Expressions involving undef get collapsed into undef properly, except for PHI nodes. The following code should compile into "ret int undef". Instead, LLVM produces "ret int 0": int f() { int x = 4; int y; if (x == 3) y = 0; return y; }
Verified. This is a missed optimization.
I've looked into this, and it doesn't seem possible to fix in a straight-forward way, and doesn't seem very critical.
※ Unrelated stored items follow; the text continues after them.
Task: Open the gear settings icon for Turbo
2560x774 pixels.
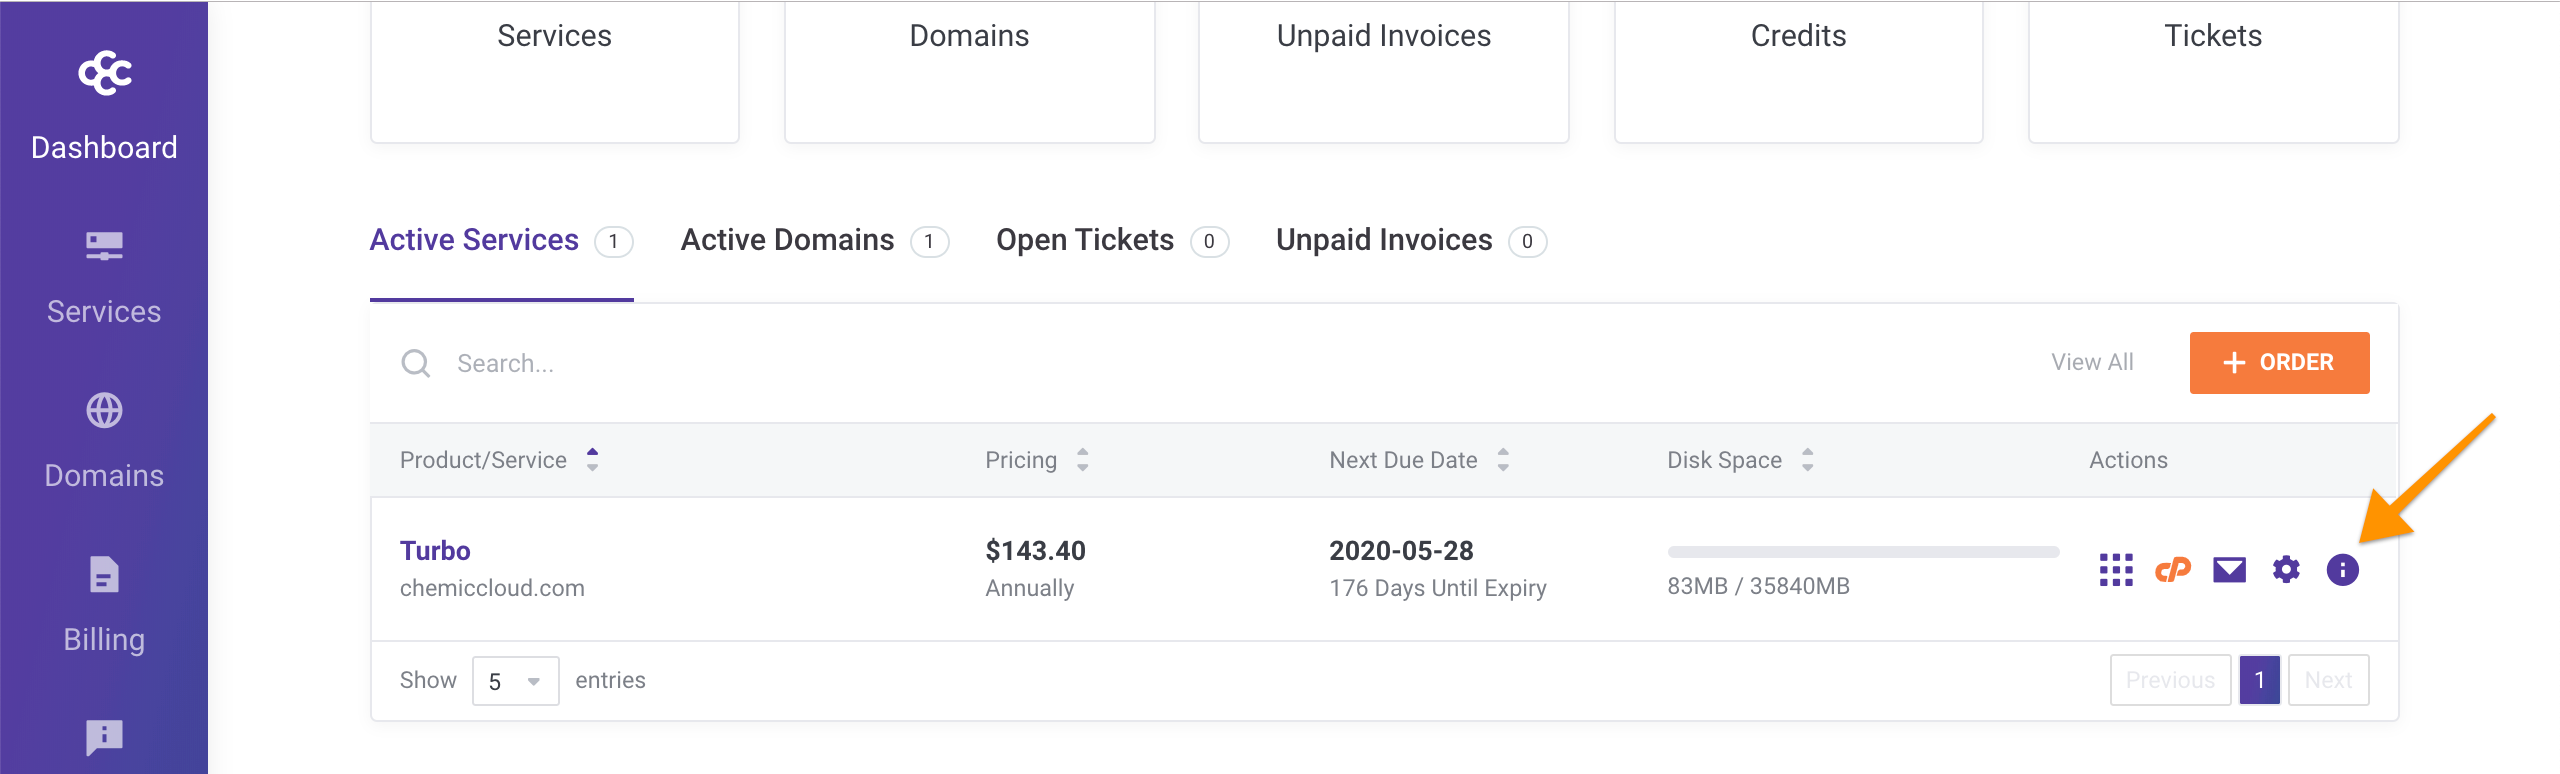Action: (x=2286, y=570)
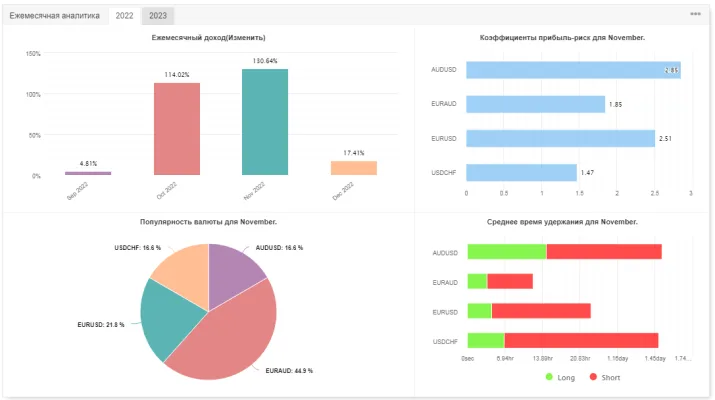Screen dimensions: 715x400
Task: Click the USDCHF green long holding segment
Action: (486, 341)
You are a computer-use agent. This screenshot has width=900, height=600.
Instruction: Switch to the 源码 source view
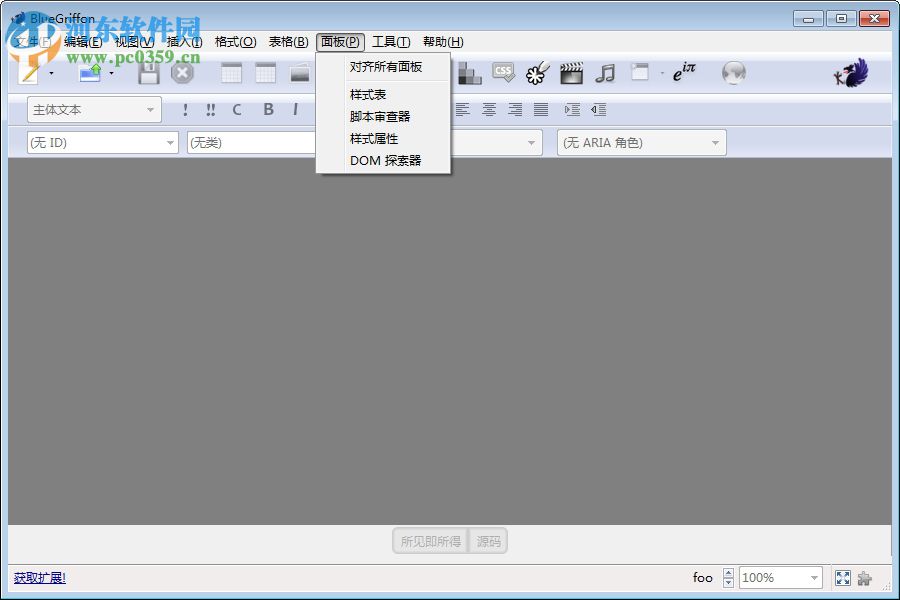click(487, 541)
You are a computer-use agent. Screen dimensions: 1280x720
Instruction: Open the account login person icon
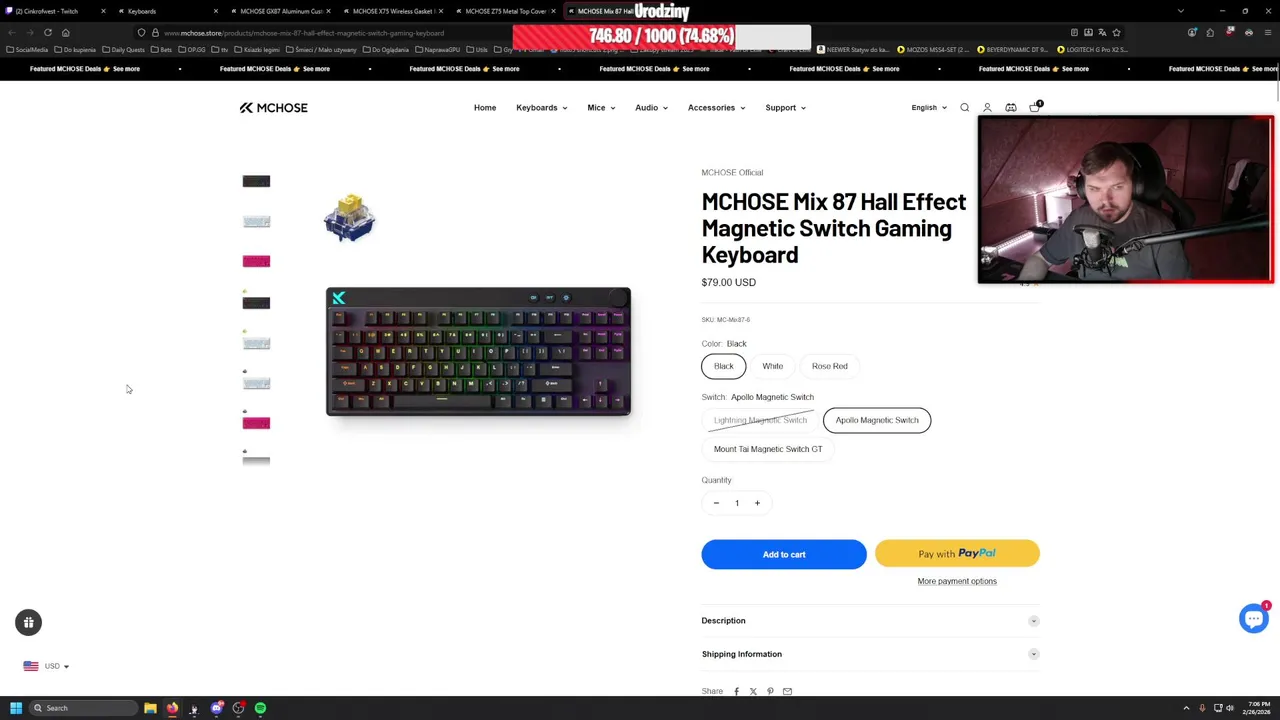pos(987,108)
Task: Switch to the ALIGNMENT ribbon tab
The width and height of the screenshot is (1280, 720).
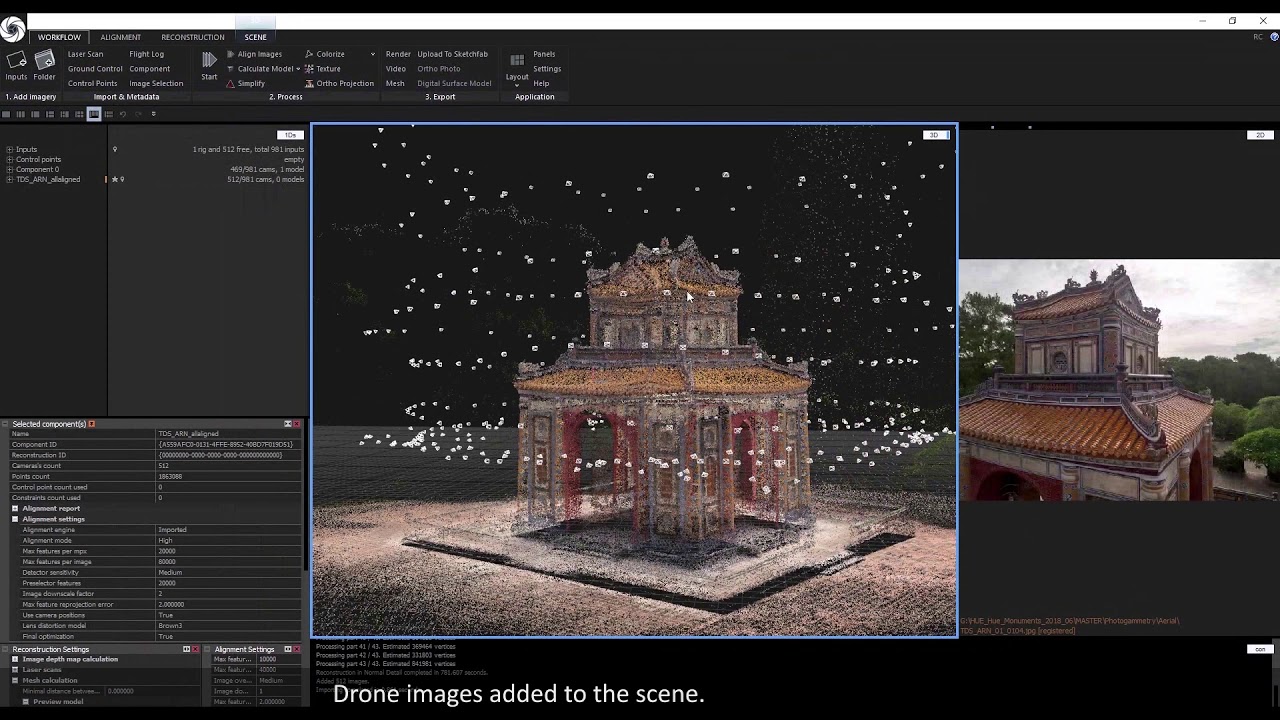Action: pos(120,37)
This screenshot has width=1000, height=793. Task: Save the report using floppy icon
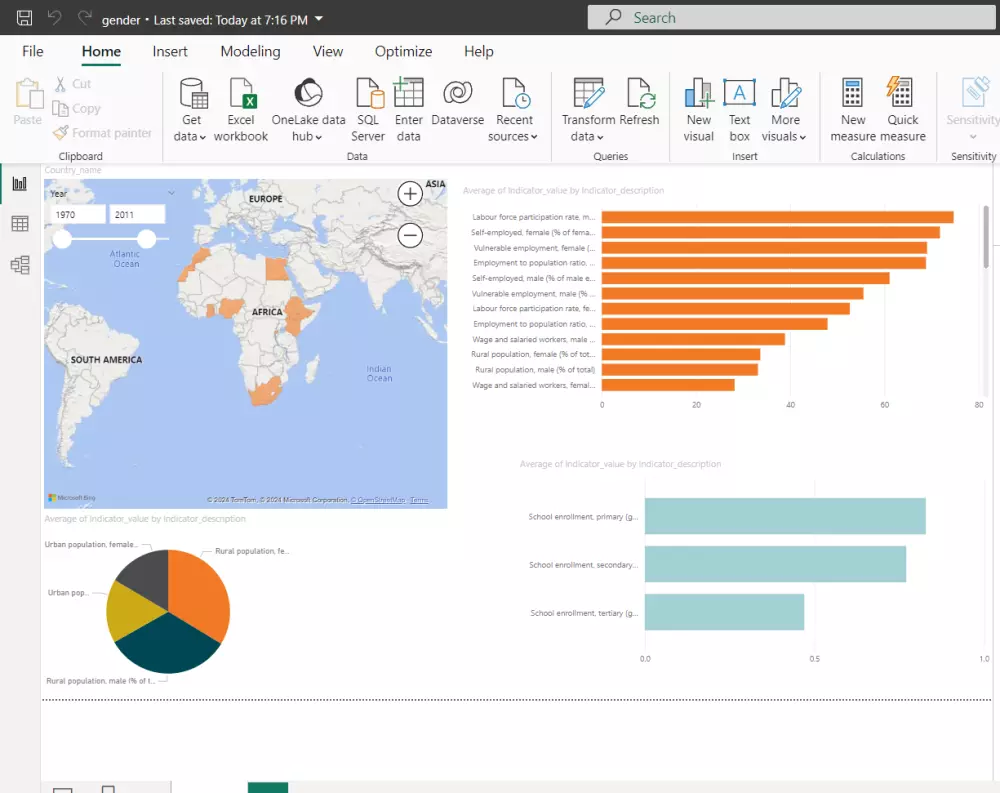25,18
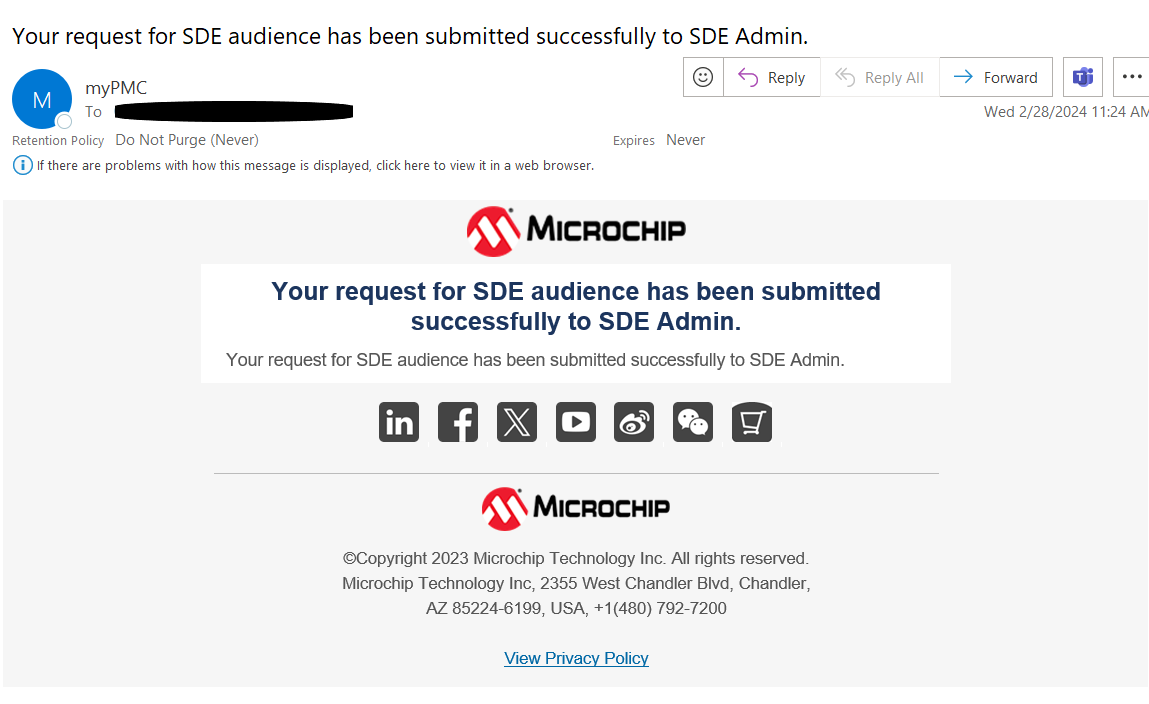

The problem is that we have this code going into the -mem2reg pass: int %f() { entry: %result = alloca int ; <int*> [#uses=2] %x = alloca int ; <int*> [#uses=2] %y = alloca int ; <int*> [#uses=2] store int 4, int* %x %tmp.0 = load int* %x ; <int> [#uses=1] %tmp.1 = seteq int %tmp.0, 3 ; <bool> [#uses=2] %tmp.2 = cast bool %tmp.1 to int ; <int> [#uses=0] br bool %tmp.1, label %then, label %endif then: ; preds = %entry store int 0, int* %y br label %endif endif: ; preds = %then, %entry %tmp.3 = load int* %y ; <int> [#uses=1] store int %tmp.3, int* %result %tmp.4 = load int* %result ; <int> [#uses=1] ret int %tmp.4 } Because we haven't built SSA form yet, the dead code elimination stuff doesn't see the block is dead before this. When building SSA in mem2reg, it notices it's about to create a phi(undef,0), and simplifies it to 0. This is an important pruning heuristic, but causes it to miss the optimization. I don't see how this enhancement can be done without disabling the heuristic, which would have a negative impact on normal code at the expense of this minor optimization. -Chris
Why not allow mem2reg to produce the phi(undef,x) then add another pass after the DCE which collapses phi(undef,x) to undef? It might make other passes in between mem2reg and DCE slower as the tree would be larger than before, but there would be no negative impact on resulting code, would there?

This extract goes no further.